Hermann Knoflacher: Der falsche Weg

TZ, 041011
Durch einen weiteren Ausbau der Pustertaler Straße zerstört sich die Fremdenverkehrswirtschaft laut Hermann Knoflacher selbst. Im Interview warnt der bekannte Verkehrsexperte und Professor Hermann Knoflacher vor einer Erschließung der Almen und die Schaffung von Parkplätzen in Percha.

Tageszeitung: Südtirol scheint schwer erreichbar zu sein, sagt die Wirtschaft. Haben Sie Toblach trotzdem pünktlich erreicht?
Hermann Knoflacher: Ich bin mit der Eisenbahn gekommen. Ich habe noch nie Probleme gehabt, Südtirol in den letzten 70 Jahren zu erreichen. In den letzten 70 Jahre deshalb, weil mein Vater in Innichen gearbeitet hat und in Innichen immer angekommen ist.
Man hält am Ausbau der Pustertaler Straße fest um auch Staus, die in der Hauptsaison entstehen, zu vermeiden. Ist das ein Eigentor?
Durch den Ausbau einer Straße kann man sich natürlich selbst zerstören. Das ist eine sehr bekannte Methode. Die Hoteliere leben hier doch von der reinen Luft, von der schönen Landschaft und von der fantastischen Eigenart der historischen Ortschaften. Deshalb kommen die Leute her. Wenn die Fremdenverkehrswirtschaft beispielsweise glaubt, dass sie eine leistungsfähige Straße braucht, dann wird das Tal an Attraktivität verlieren. Sie können dann zuschauen, wie jene Leute die früher bei ihnen waren, durchfahren werden.

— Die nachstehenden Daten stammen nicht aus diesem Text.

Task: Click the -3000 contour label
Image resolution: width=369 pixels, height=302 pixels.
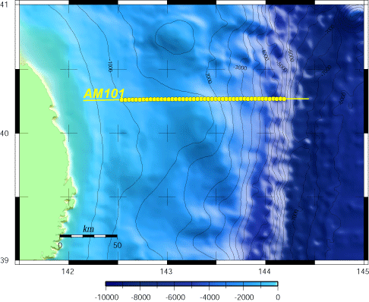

Alm um Alm will erschlossen werden. Ist das der richtige Weg?
Diese Tendenz gibt es schon lange. Das ist doch absurd, was da passiert. Die Leute fahren nach Nepal um dort Trekking zu machen. Bei uns wird jede Alm erschlossen, damit man schnell vorbeifahren kann. Das heißt, die Leute lassen ja nur dort das Geld, wo sie sich wohl fühlen, wo sie sich länger aufhalten und wo man sie bindet. Jede Pflanze ist klüger, als jene Person, die so etwas haben will. Die Pflanze lebt ja vom Aufhalten der Sonnenstrahlen, und richtet ihre Blätter Richtung Sonnenlicht, und hält alles auf, was nur geht. Daraus zieht sie ja ihre Kraft. Das heißt Verkehrssysteme erzeugen ja nur dort eine wirtschaftliche positive Wirkung, wo die Leute aussteigen. Überall dort, wo sich Verkehr bewegt, und besonders dort, wo er sich schnell bewegt, gibt es negative Auswirkungen auf die Umgebung. Das heißt überall dort geht die Wirtschaft zu Grunde.
Percha hat einen neuen Bahnhof. Glauben Sie, dass das Konzept aufgeht und die Wintertouristen jetzt mit der Bahn anreisen?
Wenn das passiert, was ich gefordert habe, dann ja. Man darf aber den Skifahrern keine Parkplätze, also keine Landemöglichkeiten geben. Deshalb ist ja auch der Bahnhof in Percha gebaut worden. Wenn man ihnen in Ried oben die Möglichkeiten nimmt, so wie bisher hemmungslos zu parken, dann hätte die ganze Fremdenverkehrsregion einen sehr positiven Effekt. Man würde in einer anderen Preisklasse spielen.
Das gesamte Plateau autofrei, ist das eine Utopie?
Es wäre natürlich schön, wenn man das ganze Plateau autofrei machen könnte. Aber da müssten auch die Bewohner mitmachen, so wie in der Schweiz. Es ist ja klar, die Leute zahlen nicht fürs Autofahren oder Parken, sondern sie zahlen für die Lebensqualität. Die Lebensqualität ist nicht dort, wo die Autos stehen, sondern dort, wo man die Natur genießen kann. Wo man eine saubere Luft hat, wo man keinen Lärm hat, wo man bei offenem Fenster schlafen kann und wo man nicht aufpassen muss, dass die Kinder überfahren werden.
Percha hat sich in einer Gemeinderatsitzung für über 80 Parkplätze entschieden. Ist das falsch?
Das ist total falsch. Gar keine soll man planen.